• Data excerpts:
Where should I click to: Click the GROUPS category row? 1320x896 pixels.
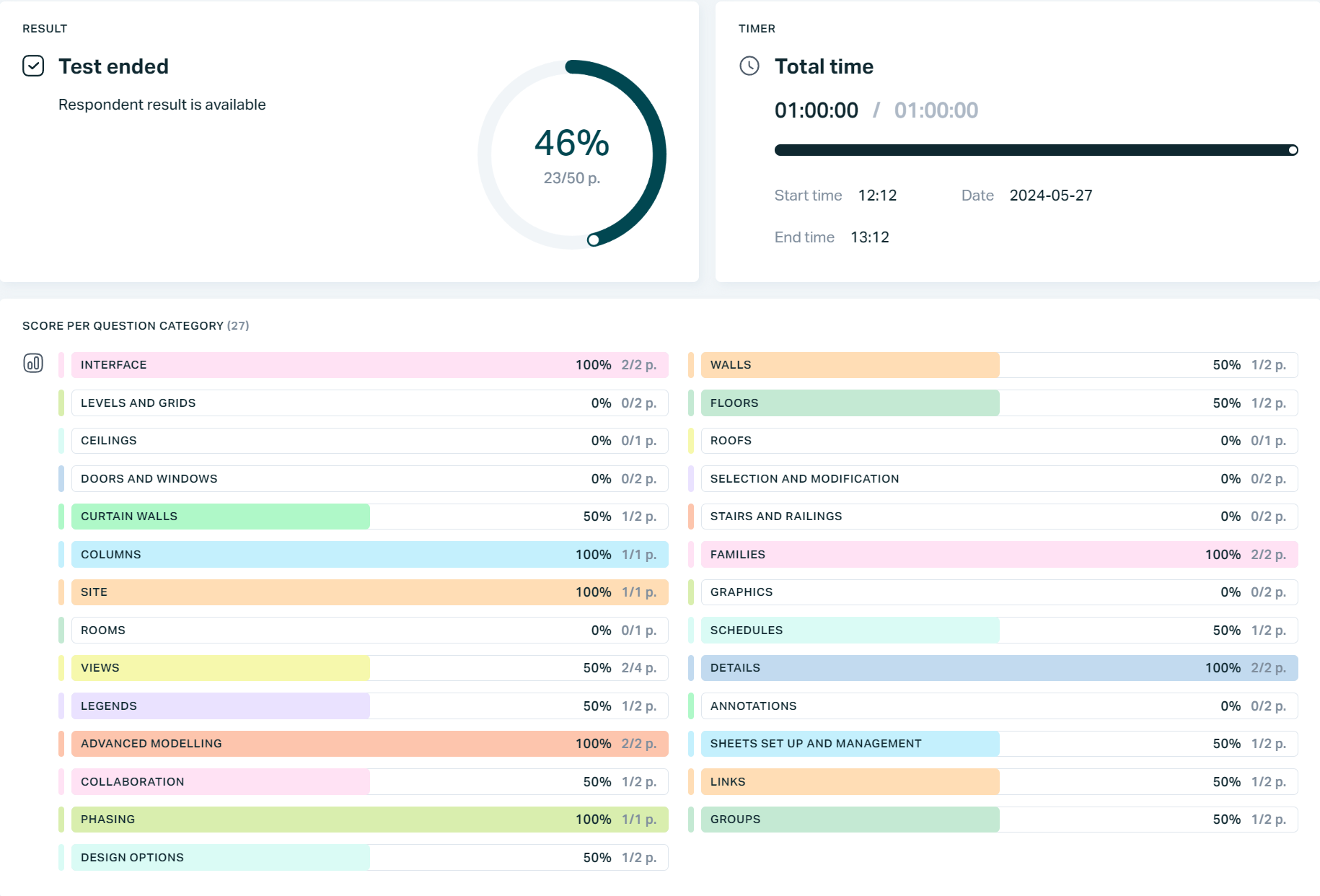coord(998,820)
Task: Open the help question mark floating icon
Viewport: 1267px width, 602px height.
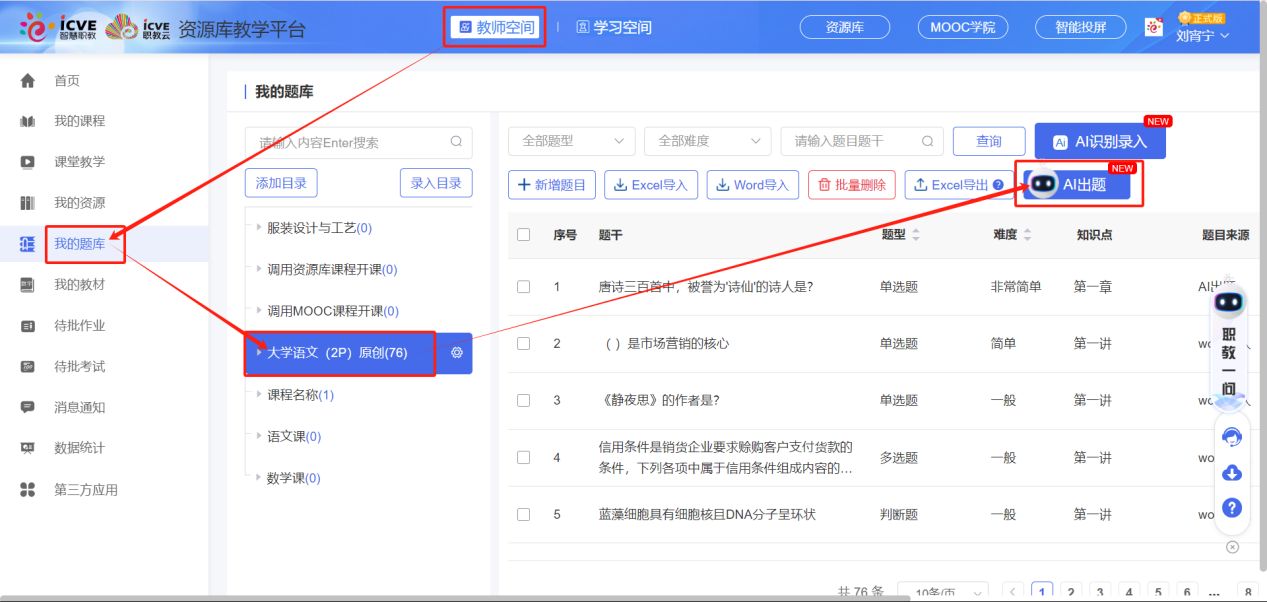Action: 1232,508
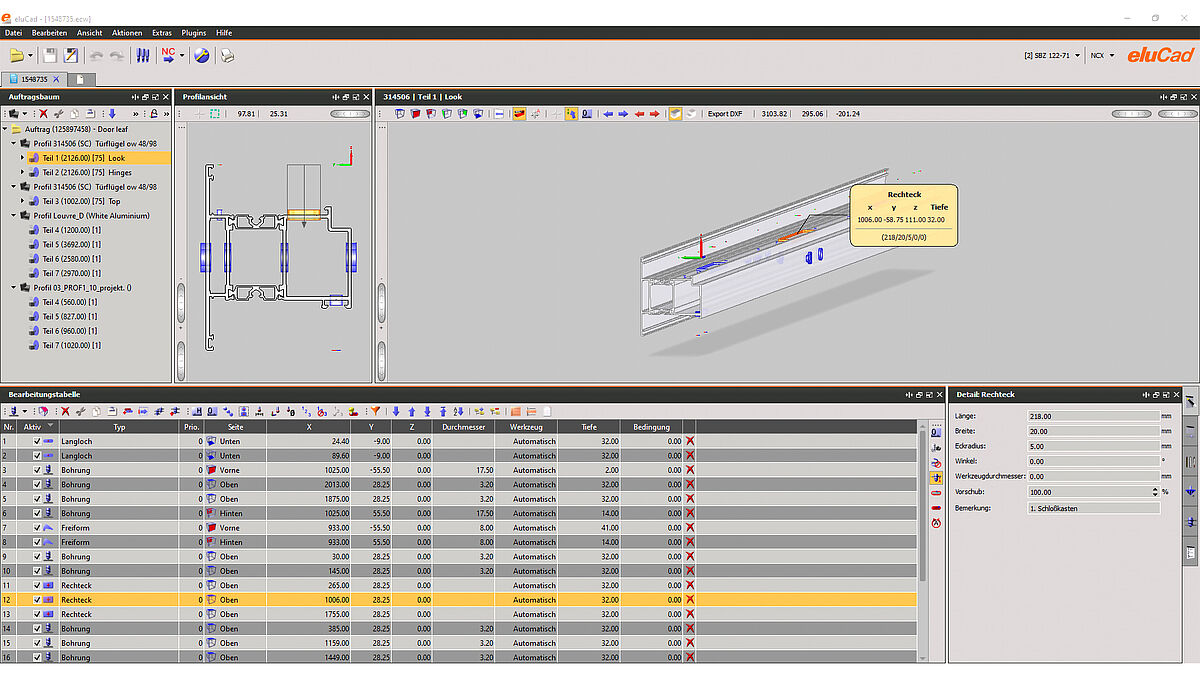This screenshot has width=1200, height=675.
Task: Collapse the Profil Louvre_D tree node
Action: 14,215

* * *

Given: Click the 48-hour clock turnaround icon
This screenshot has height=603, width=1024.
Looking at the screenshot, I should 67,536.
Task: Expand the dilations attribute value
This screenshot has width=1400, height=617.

• YOUR TASK:
Identify each line in the records above that contains the word "icon", and copy it out in full.

• SOLUTION FOR THIS EXERCISE:
Task: Open the help question mark floating icon
Given: Click the 48-hour clock turnaround icon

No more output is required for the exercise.